Uwe Dröver schob ihm die Mappe mit den Kontoauszügen zu, die Winkels bei seinem heimlichen Besuch schon gesehen hatte. Doch davon sollte Dröver wohl besser nichts erfahren.

„Was ist das?“ fragte er neugierig und griff nach der Mappe.

„Sieh es dir an, und wenn du das Gleiche siehst wie ich, hätte ich gern deine Meinung dazu.“

Winkels legte seine Stirn in Falten und blätterte bedächtig durch die Kontoauszüge. Er schüttelte den Kopf, blätterte noch einmal, bis er sich entschloss, dass er lange genug gebraucht hatte.

Er tippte auf einen der Auszüge.

„Ein ziemlich hoher Betrag, der jeden Monat von einem Notar überwiesen wird. Die Rente allein würde für das Seniorenheim gerade so reichen, doch damit hat sich Köhler eine schöne Summe zusammengespart. Ich habe jedoch keine Erklärung, aus welchem Grund er das Geld erhält.

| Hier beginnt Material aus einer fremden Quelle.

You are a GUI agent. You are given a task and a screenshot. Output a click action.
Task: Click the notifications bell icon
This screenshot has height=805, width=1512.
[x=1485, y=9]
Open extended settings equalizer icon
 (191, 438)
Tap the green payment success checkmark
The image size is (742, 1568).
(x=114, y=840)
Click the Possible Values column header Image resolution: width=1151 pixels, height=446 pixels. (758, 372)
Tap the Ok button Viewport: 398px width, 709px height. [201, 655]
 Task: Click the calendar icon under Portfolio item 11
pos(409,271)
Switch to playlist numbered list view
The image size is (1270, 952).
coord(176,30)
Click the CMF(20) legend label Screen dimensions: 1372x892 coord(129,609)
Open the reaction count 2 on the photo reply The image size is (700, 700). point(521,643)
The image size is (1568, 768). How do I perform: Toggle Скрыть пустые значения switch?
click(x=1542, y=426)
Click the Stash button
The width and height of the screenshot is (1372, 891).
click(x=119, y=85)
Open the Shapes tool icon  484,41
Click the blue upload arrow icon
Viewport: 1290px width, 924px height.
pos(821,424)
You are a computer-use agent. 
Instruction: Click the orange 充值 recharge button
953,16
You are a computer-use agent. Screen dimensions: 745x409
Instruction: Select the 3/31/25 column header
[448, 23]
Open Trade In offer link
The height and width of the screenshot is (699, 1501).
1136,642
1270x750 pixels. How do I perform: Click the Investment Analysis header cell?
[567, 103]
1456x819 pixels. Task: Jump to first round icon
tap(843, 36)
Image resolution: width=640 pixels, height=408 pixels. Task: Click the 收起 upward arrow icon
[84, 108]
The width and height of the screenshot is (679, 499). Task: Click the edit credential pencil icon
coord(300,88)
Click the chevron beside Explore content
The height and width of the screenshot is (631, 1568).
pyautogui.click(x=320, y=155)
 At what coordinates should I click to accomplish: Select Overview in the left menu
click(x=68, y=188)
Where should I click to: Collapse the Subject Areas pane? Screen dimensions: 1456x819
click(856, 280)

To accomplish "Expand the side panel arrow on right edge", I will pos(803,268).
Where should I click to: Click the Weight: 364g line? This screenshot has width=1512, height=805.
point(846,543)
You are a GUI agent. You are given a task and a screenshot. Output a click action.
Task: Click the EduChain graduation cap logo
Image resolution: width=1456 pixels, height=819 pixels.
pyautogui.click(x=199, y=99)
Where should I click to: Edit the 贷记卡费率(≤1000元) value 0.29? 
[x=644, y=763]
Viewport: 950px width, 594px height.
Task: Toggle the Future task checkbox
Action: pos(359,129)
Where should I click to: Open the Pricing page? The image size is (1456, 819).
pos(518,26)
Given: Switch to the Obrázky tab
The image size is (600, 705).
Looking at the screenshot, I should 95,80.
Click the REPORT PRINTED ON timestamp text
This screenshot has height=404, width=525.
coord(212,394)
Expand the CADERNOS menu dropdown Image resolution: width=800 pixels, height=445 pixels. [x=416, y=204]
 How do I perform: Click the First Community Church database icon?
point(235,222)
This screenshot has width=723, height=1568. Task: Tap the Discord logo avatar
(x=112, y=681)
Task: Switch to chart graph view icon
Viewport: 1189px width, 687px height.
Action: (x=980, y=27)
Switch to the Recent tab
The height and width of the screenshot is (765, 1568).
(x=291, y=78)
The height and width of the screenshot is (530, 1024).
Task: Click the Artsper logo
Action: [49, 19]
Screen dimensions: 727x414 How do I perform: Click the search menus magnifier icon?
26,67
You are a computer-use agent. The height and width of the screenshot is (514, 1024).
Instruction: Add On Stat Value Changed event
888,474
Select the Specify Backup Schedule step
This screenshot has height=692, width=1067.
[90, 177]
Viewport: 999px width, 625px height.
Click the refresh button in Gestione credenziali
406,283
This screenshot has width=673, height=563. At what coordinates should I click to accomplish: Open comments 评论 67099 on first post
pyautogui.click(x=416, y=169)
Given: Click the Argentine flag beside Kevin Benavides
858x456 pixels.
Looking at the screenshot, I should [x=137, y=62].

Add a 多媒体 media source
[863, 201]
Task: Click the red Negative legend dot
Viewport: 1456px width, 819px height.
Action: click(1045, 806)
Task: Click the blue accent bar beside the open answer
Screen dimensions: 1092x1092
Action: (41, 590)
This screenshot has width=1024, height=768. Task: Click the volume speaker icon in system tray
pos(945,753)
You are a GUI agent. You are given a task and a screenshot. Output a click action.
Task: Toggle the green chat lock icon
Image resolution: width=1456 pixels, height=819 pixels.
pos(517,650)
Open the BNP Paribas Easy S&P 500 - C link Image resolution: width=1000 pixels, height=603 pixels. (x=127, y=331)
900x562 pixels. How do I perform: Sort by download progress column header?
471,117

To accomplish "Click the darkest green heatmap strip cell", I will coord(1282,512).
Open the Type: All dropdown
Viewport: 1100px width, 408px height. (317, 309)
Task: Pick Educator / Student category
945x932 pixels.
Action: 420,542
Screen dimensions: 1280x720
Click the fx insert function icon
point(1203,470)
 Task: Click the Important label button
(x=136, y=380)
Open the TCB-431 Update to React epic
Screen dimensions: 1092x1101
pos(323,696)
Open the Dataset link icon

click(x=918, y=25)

Vielleicht eine Erbschaft?“

„Habe ich schon überprüft. Ist es nicht.“

„Eine Zusatzrente?“ schlug Winkels vor.

„Wäre möglich. Wir haben sein Zimmer im Heim noch nicht durchsucht. Das wollten wir heute erledigen. Vielleicht finden wir die Unterlagen einer Versicherung. Du kannst dir auch keinen Reim darauf machen?“

Winkels verneinte, obwohl sich in seinem Kopf ein Gedanke bemerkbar machte, der ihn darauf hinwies, dass diese Überweisung mit dem Mord zusammenhing.

Ehe er seinen Gedanken aussprechen konnte, zog Dröver einen weiteren kleinen Ordner aus einer Schublade.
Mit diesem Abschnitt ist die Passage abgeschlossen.